221

I've never really understood why C++ needs a separate header file with the same functions as in the .cpp file. It makes creating classes and refactoring them very difficult, and it adds unnecessary files to the project. And then there is the problem with having to include header files, but having to explicitly check if it has already been included.

C++ was ratified in 1998, so why is it designed this way? What advantages does having a separate header file have?


Follow up question:

How does the compiler find the .cpp file with the code in it, when all I include is the .h file? Does it assume that the .cpp file has the same name as the .h file, or does it actually look through all the files in the directory tree?

2

13 Answers 13

173

Some people consider header files an advantage:

  • It is claimed that it enables/enforces/allows separation of interface and implementation -- but usually, this is not the case. Header files are full of implementation details (for example member variables of a class have to be specified in the header, even though they're not part of the public interface), and functions can, and often are, defined inline in the class declaration in the header, again destroying this separation.
  • It is sometimes said to improve compile-time because each translation unit can be processed independently. And yet C++ is probably the slowest language in existence when it comes to compile-times. A part of the reason is the many many repeated inclusions of the same header. A large number of headers are included by multiple translation units, requiring them to be parsed multiple times.

Ultimately, the header system is an artifact from the 70's when C was designed. Back then, computers had very little memory, and keeping the entire module in memory just wasn't an option. A compiler had to start reading the file at the top, and then proceed linearly through the source code. The header mechanism enables this. The compiler doesn't have to consider other translation units, it just has to read the code from top to bottom.

And C++ retained this system for backwards compatibility.

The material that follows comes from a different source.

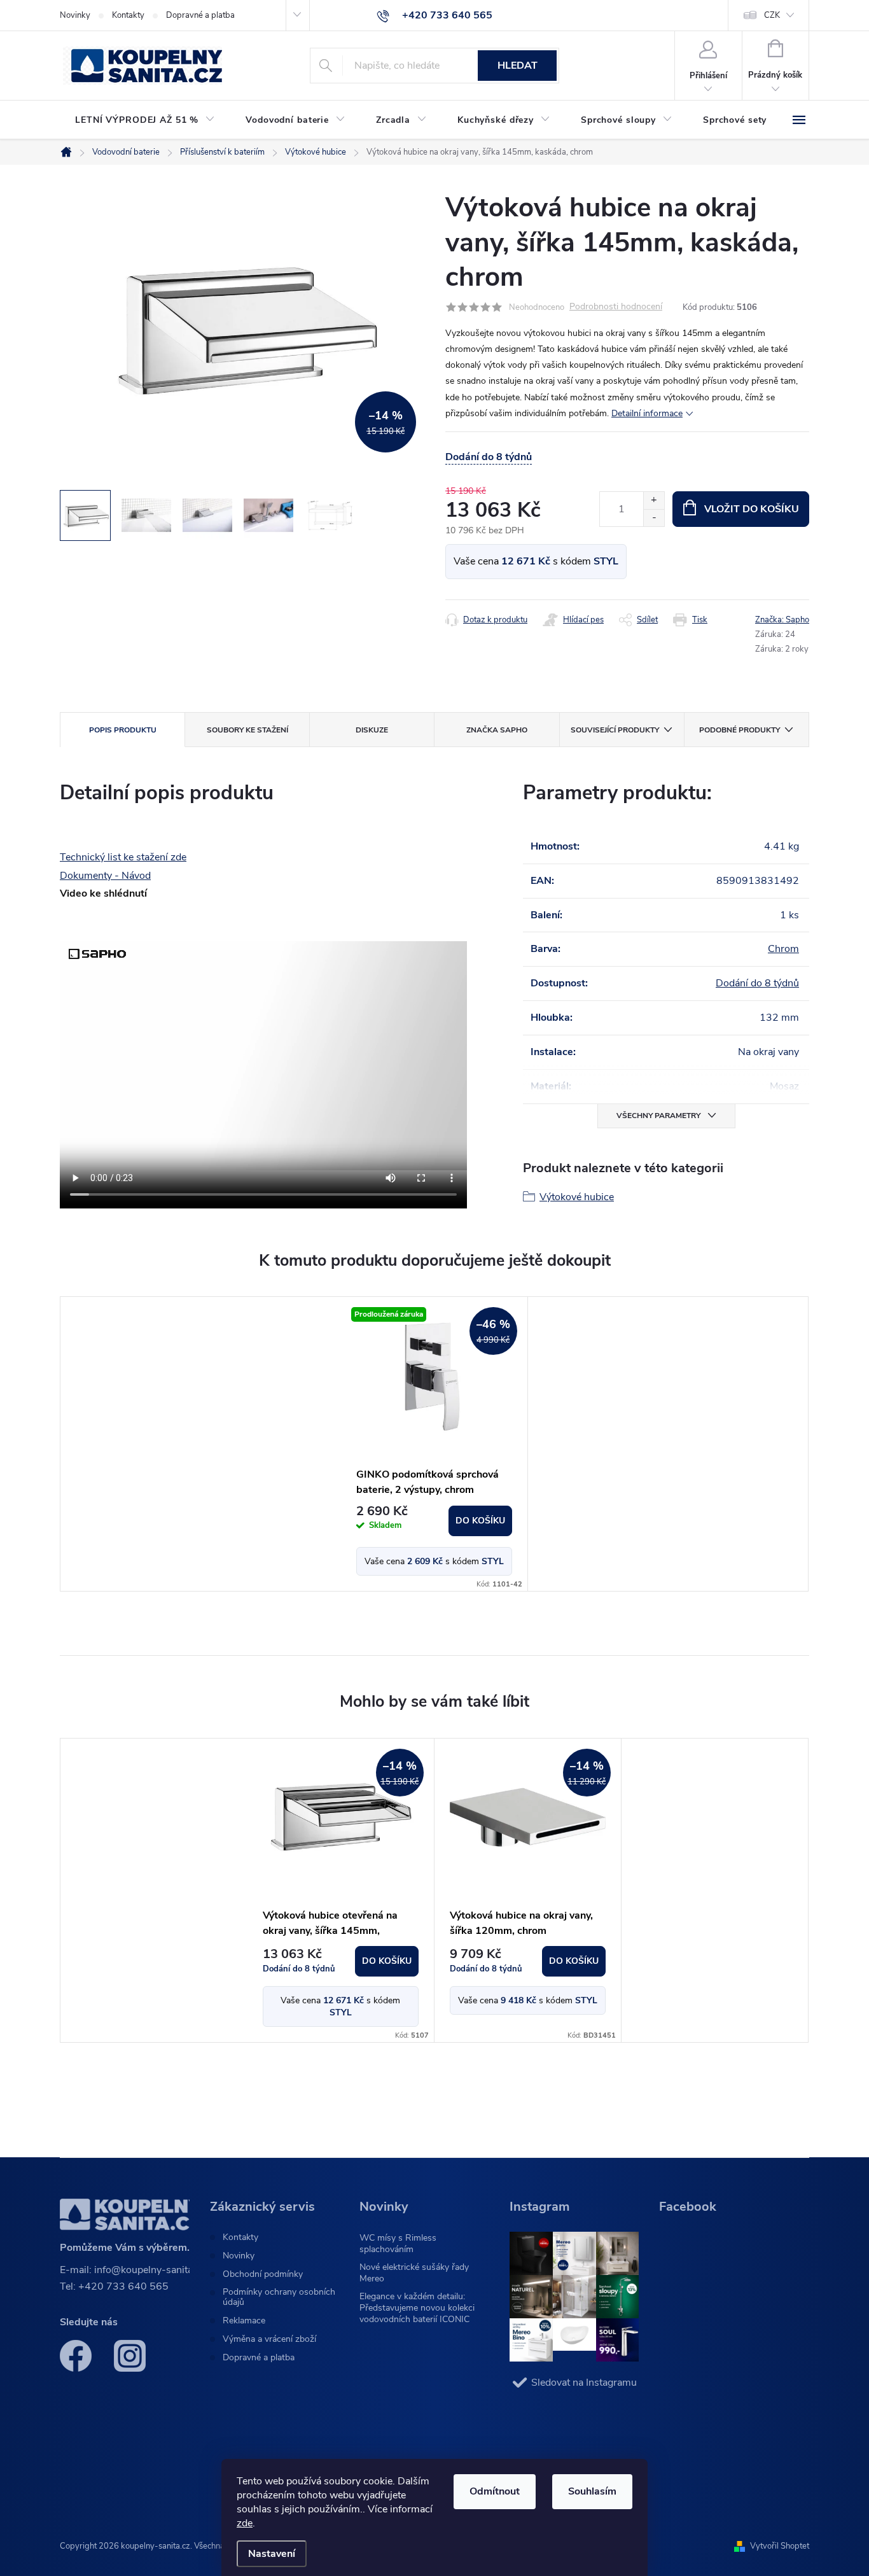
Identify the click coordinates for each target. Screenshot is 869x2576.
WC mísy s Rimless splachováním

Today, it makes no sense. It is inefficient, error-prone and overcomplicated. There are far better ways to separate interface and implementation, if that was the goal.

However, one of the proposals for C++0x was to add a proper module system, allowing code to be compiled similar to .NET or Java, into larger modules, all in one go and without headers. This proposal didn't make the cut in C++0x, but I believe it's still in the "we'd love to do this later" category. Perhaps in a TR2 or similar.

4
  • 15
    THIS is the best answer on the page. Thank you! Commented May 31, 2020 at 13:54
  • 21
    This answer should be the accepted one as it really explains why C++ was designed that way, and not "why you might want to separate"
    – SubMachine
    Commented Aug 12, 2020 at 13:51
  • 2
    I love this. Usability should always be placed forefront. I hope this where C++ is heading for.
    – kakyo
    Commented Apr 29, 2021 at 3:43
  • 7
    C++20: modules
    – Eljay
    Commented Oct 31, 2021 at 19:49
129

You seem to be asking about separating definitions from declarations, although there are other uses for header files.

The answer is that C++ doesn't "need" this. If you mark everything inline (which is automatic anyway for member functions defined in a class definition), then there is no need for the separation. You can just define everything in the header files.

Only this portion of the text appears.